Interpretive Summary: The boll weevil is a major cotton insect pest that survives cold winter months in a dormant (non-reproductive) condition, and emerges in the spring to infest cotton fields. The objectives of this study were to determine the effects of meteorological factors on the pattern of boll weevil emergence from winter habitat (leaf litter), and to compare the physical condition of weevils that emerged from leaf litter and those captured in traps. Temperature, relative humidity, solar radiation, and precipitation were significantly greater, and relative humidity within the leaf litter was significantly less, on emergence dates than on dates with no emergence. Trapped weevils had significantly greater reproductive development than emerged weevils. This information on the patterns and mechanisms of emergence from overwintering will help to improve predictive models, risk assessments, and pest management strategies.
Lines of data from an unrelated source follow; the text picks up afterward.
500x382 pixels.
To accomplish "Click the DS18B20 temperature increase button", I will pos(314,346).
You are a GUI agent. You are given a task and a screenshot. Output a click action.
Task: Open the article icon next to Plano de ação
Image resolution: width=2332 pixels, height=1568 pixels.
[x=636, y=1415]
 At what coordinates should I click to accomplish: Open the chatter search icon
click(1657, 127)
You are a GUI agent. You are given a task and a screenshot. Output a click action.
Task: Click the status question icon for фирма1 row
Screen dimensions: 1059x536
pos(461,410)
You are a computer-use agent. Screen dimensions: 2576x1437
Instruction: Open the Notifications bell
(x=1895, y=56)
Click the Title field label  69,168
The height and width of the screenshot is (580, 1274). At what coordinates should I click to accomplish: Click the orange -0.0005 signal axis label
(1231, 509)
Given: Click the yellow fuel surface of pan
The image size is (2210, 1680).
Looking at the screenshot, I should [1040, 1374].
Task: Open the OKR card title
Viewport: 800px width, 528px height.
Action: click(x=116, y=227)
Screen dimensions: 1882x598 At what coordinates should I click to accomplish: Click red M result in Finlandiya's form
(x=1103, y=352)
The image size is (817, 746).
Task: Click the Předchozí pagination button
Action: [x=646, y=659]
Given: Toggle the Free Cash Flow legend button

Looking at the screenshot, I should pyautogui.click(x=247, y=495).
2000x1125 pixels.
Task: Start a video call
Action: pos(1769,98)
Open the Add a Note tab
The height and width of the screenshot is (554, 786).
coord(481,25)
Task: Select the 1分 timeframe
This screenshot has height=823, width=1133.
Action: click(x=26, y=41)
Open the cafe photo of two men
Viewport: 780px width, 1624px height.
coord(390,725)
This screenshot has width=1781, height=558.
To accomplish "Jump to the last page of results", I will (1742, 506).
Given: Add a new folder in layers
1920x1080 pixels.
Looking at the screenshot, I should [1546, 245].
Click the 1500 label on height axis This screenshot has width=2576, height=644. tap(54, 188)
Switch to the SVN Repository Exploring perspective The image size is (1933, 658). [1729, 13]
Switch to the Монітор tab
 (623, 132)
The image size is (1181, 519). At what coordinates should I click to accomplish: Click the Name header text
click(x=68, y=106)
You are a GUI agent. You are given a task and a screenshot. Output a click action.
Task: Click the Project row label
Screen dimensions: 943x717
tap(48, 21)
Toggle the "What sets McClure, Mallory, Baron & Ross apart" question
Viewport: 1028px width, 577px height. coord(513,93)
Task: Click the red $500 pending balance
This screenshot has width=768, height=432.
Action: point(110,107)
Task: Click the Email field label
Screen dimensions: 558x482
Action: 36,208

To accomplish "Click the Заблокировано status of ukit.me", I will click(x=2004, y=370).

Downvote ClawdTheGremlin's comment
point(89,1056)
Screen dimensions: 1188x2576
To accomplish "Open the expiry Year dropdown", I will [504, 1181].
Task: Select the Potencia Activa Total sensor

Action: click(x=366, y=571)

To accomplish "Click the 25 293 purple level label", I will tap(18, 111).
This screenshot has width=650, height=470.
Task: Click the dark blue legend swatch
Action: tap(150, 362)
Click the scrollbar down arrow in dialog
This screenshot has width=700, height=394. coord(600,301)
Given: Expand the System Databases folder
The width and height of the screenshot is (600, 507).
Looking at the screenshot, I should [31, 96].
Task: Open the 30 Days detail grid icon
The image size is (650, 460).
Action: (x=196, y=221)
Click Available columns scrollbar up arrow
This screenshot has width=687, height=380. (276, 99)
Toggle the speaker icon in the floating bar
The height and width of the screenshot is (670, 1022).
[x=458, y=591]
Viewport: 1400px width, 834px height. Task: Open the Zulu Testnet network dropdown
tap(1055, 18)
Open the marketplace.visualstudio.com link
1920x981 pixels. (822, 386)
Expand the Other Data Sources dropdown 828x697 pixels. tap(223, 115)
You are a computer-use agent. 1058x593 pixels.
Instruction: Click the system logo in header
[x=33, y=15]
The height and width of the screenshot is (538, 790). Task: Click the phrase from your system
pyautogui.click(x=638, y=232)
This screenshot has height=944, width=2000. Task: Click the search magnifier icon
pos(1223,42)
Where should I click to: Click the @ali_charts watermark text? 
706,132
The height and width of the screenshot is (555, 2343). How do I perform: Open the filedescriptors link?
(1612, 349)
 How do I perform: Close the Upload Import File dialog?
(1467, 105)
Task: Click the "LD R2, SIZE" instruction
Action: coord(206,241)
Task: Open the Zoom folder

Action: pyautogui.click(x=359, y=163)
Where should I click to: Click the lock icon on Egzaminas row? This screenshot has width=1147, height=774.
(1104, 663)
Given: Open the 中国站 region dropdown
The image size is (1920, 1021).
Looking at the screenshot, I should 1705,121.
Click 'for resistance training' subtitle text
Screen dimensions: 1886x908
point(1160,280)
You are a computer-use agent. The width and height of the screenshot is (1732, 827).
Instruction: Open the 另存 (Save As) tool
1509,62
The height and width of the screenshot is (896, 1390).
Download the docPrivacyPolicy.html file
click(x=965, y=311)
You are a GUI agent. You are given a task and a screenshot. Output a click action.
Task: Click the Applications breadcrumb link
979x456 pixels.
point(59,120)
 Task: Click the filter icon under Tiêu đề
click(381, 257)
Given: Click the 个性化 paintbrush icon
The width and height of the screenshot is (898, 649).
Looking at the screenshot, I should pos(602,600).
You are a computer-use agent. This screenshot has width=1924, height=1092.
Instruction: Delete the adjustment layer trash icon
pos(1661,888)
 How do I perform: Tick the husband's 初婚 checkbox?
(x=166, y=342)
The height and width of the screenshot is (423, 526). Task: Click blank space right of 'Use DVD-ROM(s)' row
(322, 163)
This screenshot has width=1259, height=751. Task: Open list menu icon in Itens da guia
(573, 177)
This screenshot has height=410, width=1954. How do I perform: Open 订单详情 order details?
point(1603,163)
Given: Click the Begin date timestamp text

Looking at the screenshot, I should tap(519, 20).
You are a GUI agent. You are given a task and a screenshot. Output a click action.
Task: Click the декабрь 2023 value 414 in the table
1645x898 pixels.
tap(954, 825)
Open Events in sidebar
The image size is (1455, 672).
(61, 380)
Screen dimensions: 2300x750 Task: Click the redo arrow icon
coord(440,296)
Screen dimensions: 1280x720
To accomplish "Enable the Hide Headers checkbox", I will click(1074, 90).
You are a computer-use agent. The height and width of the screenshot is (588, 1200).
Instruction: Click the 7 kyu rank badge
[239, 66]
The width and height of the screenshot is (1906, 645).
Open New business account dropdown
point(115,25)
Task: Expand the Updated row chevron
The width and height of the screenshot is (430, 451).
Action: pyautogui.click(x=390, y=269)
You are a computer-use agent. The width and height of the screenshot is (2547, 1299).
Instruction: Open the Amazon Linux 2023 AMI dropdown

Technical Abstract: The boll weevil, Anthonomus grandis Boheman, enters a diapause state to survive winters in temperate regions and subsequently emerges from overwintering habitats to infest squaring cotton in the spring. Previous research has found that boll weevil overwintering emergence is closely associated with climatic patterns of temperature and precipitation. The objectives of this study were to determine the effects of temperature, humidity, and other meteorological factors on the temporal pattern of boll weevil emergence, and to compare the physiological and morphological conditions of emerged and trapped weevils. Emergence cages were infested with diapausing weevils in the fall. Daily emergence and microclimatic conditions of the leaf litter and air were monitored until the subsequent summer. Temperature, relative humidity, incident solar radiation, and precipitation were significantly greater, and relative humidity within the leaf litter was significantly less, on emergence dates than on dates with no emergence. Emerged and trapped weevils were dissected to assess their morphology. Emerged weevils tended to exhibit greater fat body development, greater atrophy of testes, and less ovary development than trapped weevils. None of the emerged weevils were rated extra lean and no trapped weevils were rated fat. These results are consistent with previously-reported effects of climatic factors on weevil emergence in other areas of the Cotton Belt, and add new information about the physiological and morphological characteristics of emerged weevils. This information on the dynamics and mechanisms of overwintering provides insight that should be helpful in formulating improved predictive models, risk assessments, and management strategies.